[Datos de elementos y posiciones de texto]
==================================================

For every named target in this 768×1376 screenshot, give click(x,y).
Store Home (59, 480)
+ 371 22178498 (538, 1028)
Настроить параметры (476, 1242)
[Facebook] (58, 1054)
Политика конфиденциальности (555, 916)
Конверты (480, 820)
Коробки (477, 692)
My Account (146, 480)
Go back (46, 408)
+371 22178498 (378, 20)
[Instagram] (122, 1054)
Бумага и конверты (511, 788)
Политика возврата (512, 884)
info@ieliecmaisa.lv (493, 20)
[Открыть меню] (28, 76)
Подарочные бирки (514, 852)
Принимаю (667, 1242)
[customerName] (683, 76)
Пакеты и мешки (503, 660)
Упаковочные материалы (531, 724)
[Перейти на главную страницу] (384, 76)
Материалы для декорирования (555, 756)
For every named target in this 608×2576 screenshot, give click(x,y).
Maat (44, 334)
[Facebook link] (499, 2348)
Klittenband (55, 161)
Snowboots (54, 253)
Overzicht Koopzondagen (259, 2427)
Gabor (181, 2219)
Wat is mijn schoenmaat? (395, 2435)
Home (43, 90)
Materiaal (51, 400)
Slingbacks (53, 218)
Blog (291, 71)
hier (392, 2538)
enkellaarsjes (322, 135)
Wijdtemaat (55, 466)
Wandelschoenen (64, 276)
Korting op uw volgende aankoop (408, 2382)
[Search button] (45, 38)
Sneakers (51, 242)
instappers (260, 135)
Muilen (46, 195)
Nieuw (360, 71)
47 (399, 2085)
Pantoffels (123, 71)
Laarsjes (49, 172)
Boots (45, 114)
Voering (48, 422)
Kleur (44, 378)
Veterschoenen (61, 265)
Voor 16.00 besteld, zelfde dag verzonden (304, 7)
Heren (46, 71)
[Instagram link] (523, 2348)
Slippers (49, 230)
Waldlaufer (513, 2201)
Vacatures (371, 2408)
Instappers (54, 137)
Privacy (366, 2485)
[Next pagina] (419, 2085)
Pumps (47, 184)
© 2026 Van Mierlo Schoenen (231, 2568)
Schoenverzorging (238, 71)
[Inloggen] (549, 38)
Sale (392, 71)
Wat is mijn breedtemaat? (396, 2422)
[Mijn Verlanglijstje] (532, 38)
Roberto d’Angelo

==================================================

Extrae todas las líneas de los datos anteriores y reprodúcelas sin ningún cambio.

For every named target in this 768×1376 screenshot, give click(x,y).
Store Home (59, 480)
+ 371 22178498 (538, 1028)
Настроить параметры (476, 1242)
[Facebook] (58, 1054)
Политика конфиденциальности (555, 916)
Конверты (480, 820)
Коробки (477, 692)
My Account (146, 480)
Go back (46, 408)
+371 22178498 (378, 20)
[Instagram] (122, 1054)
Бумага и конверты (511, 788)
Политика возврата (512, 884)
info@ieliecmaisa.lv (493, 20)
[Открыть меню] (28, 76)
Подарочные бирки (514, 852)
Принимаю (667, 1242)
[customerName] (683, 76)
Пакеты и мешки (503, 660)
Упаковочные материалы (531, 724)
[Перейти на главную страницу] (384, 76)
Материалы для декорирования (555, 756)
For every named target in this 608×2576 screenshot, give click(x,y).
Maat (44, 334)
[Facebook link] (499, 2348)
Klittenband (55, 161)
Snowboots (54, 253)
Overzicht Koopzondagen (259, 2427)
Gabor (181, 2219)
Wat is mijn schoenmaat? (395, 2435)
Home (43, 90)
Materiaal (51, 400)
Slingbacks (53, 218)
Blog (291, 71)
hier (392, 2538)
enkellaarsjes (322, 135)
Wijdtemaat (55, 466)
Wandelschoenen (64, 276)
Korting op uw volgende aankoop (408, 2382)
[Search button] (45, 38)
Sneakers (51, 242)
instappers (260, 135)
Muilen (46, 195)
Nieuw (360, 71)
47 (399, 2085)
Pantoffels (123, 71)
Laarsjes (49, 172)
Boots (45, 114)
Voering (48, 422)
Kleur (44, 378)
Veterschoenen (61, 265)
Voor 16.00 besteld, zelfde dag verzonden (304, 7)
Heren (46, 71)
[Instagram link] (523, 2348)
Slippers (49, 230)
Waldlaufer (513, 2201)
Vacatures (371, 2408)
Instappers (54, 137)
Privacy (366, 2485)
[Next pagina] (419, 2085)
Pumps (47, 184)
© 2026 Van Mierlo Schoenen (231, 2568)
Schoenverzorging (238, 71)
[Inloggen] (549, 38)
Sale (392, 71)
Wat is mijn breedtemaat? (396, 2422)
[Mijn Verlanglijstje] (532, 38)
Roberto d’Angelo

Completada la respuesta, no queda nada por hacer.